— EXERCISE GOAL —
Search the material below for the word "Learn" and copy every line in which it occurs.
╭──
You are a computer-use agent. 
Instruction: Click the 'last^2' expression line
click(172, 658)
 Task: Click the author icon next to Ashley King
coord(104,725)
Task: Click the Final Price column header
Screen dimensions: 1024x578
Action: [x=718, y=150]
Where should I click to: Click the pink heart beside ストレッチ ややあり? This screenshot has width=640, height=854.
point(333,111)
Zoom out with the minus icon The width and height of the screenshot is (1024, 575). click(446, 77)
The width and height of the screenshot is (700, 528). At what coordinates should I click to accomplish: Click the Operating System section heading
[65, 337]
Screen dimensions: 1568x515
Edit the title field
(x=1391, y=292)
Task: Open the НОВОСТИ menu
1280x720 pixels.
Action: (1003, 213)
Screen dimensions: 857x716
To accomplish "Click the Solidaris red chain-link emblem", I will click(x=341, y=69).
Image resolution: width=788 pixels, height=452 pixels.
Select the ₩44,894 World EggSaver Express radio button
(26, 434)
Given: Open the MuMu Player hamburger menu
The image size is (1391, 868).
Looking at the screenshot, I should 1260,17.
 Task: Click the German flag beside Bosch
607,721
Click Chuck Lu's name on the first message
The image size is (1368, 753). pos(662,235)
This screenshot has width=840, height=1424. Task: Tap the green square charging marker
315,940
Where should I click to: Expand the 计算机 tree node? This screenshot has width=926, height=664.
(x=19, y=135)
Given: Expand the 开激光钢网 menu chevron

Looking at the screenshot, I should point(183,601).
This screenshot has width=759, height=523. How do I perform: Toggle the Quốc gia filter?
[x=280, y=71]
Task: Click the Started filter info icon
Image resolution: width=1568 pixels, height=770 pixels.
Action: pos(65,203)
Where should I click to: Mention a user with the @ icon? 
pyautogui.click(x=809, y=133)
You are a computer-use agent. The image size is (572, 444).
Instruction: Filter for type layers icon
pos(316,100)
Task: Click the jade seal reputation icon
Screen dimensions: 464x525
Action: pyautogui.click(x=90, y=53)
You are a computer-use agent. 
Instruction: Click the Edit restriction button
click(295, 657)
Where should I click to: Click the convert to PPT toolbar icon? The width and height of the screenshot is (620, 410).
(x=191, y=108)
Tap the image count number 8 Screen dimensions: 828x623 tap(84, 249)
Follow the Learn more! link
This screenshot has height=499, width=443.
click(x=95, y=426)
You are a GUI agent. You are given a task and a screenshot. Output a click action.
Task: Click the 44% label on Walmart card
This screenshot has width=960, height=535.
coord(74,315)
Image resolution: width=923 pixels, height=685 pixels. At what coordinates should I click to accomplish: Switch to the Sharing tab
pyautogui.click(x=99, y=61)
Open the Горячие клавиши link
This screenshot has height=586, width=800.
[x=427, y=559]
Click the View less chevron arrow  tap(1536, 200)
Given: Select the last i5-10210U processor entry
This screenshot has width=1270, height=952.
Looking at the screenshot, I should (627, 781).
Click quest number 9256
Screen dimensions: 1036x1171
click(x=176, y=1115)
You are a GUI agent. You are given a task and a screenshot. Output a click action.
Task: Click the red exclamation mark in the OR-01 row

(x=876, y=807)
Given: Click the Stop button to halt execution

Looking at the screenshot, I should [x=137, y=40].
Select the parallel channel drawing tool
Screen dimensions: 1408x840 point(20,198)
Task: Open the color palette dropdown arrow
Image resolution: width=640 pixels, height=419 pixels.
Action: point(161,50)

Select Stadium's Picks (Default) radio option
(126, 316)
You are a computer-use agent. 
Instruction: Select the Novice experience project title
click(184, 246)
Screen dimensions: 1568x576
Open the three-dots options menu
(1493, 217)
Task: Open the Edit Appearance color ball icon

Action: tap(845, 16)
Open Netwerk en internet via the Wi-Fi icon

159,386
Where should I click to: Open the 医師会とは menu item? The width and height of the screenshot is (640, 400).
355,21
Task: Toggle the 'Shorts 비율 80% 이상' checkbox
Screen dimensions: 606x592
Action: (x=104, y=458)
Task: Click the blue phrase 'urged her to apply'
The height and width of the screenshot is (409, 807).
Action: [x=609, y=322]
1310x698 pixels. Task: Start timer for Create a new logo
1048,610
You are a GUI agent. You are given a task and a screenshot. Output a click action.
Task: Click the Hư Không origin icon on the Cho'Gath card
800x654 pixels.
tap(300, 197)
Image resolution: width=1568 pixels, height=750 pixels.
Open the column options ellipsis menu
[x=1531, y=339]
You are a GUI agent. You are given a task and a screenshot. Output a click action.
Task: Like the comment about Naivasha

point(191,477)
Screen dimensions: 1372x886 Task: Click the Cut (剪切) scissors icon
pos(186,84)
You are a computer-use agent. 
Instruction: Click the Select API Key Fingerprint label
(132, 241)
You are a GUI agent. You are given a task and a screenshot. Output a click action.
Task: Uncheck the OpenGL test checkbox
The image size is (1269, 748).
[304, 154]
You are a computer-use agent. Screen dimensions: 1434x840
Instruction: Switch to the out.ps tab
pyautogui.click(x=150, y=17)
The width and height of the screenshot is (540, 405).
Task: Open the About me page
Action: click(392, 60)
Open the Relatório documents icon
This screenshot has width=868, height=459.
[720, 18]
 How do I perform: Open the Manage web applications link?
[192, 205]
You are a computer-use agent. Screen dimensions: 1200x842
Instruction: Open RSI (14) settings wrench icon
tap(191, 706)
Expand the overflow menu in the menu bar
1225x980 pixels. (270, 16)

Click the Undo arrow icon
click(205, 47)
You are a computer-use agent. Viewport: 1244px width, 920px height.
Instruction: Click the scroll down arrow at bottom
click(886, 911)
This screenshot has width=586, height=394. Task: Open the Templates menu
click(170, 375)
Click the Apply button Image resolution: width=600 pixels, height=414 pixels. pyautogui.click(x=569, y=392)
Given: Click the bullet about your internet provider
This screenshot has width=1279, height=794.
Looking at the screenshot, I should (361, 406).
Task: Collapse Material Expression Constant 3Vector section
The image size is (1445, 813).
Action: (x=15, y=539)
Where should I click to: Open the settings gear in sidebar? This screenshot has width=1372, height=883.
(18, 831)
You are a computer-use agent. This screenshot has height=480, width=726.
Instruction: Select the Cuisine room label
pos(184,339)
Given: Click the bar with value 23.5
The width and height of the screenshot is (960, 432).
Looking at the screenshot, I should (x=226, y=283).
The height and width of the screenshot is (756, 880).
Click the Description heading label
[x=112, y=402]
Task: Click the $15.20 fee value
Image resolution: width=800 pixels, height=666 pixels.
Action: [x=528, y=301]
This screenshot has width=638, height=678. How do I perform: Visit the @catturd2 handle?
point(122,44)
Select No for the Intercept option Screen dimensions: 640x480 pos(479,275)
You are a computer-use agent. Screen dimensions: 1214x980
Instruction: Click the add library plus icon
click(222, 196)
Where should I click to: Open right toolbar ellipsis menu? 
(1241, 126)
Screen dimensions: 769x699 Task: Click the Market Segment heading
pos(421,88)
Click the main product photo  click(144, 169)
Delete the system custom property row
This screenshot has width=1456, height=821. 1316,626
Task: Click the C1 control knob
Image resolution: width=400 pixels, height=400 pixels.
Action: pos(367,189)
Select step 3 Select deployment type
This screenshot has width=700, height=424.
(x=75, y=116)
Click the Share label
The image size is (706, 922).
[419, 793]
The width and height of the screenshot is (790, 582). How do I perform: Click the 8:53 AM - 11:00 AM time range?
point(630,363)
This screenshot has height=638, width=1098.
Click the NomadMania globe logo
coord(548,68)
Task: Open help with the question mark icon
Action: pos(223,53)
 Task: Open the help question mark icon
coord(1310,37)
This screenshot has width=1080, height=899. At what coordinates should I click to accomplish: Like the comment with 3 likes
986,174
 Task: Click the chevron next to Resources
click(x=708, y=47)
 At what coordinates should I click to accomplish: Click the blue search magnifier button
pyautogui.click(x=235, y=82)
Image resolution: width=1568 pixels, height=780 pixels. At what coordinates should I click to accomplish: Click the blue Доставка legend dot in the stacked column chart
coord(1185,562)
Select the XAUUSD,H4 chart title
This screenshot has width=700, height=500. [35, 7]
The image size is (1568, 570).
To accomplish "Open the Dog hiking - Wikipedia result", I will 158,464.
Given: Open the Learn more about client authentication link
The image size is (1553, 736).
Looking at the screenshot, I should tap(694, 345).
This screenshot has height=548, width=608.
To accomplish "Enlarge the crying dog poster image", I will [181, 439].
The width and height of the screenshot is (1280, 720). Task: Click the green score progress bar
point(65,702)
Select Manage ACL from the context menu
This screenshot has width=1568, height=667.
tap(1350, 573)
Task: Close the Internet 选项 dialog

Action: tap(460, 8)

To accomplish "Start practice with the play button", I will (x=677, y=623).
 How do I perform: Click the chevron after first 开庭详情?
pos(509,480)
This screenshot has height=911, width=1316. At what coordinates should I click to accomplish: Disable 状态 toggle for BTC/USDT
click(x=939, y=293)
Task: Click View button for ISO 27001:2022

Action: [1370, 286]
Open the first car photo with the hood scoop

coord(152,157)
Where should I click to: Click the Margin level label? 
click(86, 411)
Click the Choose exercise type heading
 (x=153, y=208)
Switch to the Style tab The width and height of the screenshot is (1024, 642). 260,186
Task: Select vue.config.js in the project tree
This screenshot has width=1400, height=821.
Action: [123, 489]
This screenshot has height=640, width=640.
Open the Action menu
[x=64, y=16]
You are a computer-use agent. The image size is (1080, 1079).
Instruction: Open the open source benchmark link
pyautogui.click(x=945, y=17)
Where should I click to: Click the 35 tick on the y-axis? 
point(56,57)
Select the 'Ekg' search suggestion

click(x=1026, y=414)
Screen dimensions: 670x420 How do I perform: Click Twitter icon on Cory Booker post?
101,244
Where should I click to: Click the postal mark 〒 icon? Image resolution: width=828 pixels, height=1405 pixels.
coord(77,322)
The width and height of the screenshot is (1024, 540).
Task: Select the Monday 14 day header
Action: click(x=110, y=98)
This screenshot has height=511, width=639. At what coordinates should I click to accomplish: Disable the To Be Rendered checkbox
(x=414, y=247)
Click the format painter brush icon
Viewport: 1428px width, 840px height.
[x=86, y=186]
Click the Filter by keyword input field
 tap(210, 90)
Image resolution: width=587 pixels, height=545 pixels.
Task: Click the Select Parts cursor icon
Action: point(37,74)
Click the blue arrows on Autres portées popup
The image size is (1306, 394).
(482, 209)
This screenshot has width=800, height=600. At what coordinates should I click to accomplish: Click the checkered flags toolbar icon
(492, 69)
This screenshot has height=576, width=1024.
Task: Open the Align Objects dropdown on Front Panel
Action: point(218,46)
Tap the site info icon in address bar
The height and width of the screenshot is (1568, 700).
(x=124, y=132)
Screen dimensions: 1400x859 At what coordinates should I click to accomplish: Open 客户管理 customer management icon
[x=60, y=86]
╰──
— YOUR SOLUTION —
Follow the Learn more! link
Given: Open the Learn more about client authentication link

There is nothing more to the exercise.